# Data in this exercise:
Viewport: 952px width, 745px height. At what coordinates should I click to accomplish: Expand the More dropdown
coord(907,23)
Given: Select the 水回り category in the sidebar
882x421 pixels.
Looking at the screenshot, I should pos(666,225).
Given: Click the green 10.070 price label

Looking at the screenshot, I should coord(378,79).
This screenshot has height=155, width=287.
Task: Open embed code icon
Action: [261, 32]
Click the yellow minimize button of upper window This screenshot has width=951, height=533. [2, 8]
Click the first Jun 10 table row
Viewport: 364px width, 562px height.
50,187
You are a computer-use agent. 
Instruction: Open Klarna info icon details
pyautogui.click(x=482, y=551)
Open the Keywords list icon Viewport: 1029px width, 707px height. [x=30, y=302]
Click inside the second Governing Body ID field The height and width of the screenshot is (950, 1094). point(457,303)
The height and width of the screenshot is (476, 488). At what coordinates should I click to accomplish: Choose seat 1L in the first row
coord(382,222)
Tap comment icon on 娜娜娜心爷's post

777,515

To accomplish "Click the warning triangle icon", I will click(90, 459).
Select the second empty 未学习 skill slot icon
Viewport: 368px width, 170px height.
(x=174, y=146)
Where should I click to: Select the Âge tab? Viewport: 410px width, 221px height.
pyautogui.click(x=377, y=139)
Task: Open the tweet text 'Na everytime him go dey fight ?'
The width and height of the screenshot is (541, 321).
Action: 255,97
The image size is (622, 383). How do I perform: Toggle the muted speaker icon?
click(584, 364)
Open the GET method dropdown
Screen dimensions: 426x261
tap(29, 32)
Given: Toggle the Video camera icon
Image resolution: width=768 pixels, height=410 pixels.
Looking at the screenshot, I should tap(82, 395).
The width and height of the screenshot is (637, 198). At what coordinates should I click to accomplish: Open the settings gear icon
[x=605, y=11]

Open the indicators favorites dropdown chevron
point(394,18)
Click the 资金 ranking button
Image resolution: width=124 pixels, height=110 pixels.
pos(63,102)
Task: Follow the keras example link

# Directions for this task:
Retype the entries precisely as they stand.

# Problem solution:
Viewport: 952px width, 745px height. At what coordinates should I click to accomplish: Expand the More dropdown
coord(907,23)
Given: Select the 水回り category in the sidebar
882x421 pixels.
Looking at the screenshot, I should pos(666,225).
Given: Click the green 10.070 price label

Looking at the screenshot, I should coord(378,79).
This screenshot has height=155, width=287.
Task: Open embed code icon
Action: [261, 32]
Click the yellow minimize button of upper window This screenshot has width=951, height=533. [2, 8]
Click the first Jun 10 table row
Viewport: 364px width, 562px height.
50,187
You are a computer-use agent. 
Instruction: Open Klarna info icon details
pyautogui.click(x=482, y=551)
Open the Keywords list icon Viewport: 1029px width, 707px height. [x=30, y=302]
Click inside the second Governing Body ID field The height and width of the screenshot is (950, 1094). point(457,303)
The height and width of the screenshot is (476, 488). At what coordinates should I click to accomplish: Choose seat 1L in the first row
coord(382,222)
Tap comment icon on 娜娜娜心爷's post

777,515

To accomplish "Click the warning triangle icon", I will click(90, 459).
Select the second empty 未学习 skill slot icon
Viewport: 368px width, 170px height.
(x=174, y=146)
Where should I click to: Select the Âge tab? Viewport: 410px width, 221px height.
pyautogui.click(x=377, y=139)
Task: Open the tweet text 'Na everytime him go dey fight ?'
The width and height of the screenshot is (541, 321).
Action: 255,97
The image size is (622, 383). How do I perform: Toggle the muted speaker icon?
click(584, 364)
Open the GET method dropdown
Screen dimensions: 426x261
tap(29, 32)
Given: Toggle the Video camera icon
Image resolution: width=768 pixels, height=410 pixels.
Looking at the screenshot, I should tap(82, 395).
The width and height of the screenshot is (637, 198). At what coordinates should I click to accomplish: Open the settings gear icon
[x=605, y=11]

Open the indicators favorites dropdown chevron
point(394,18)
Click the 资金 ranking button
Image resolution: width=124 pixels, height=110 pixels.
pos(63,102)
Task: Follow the keras example link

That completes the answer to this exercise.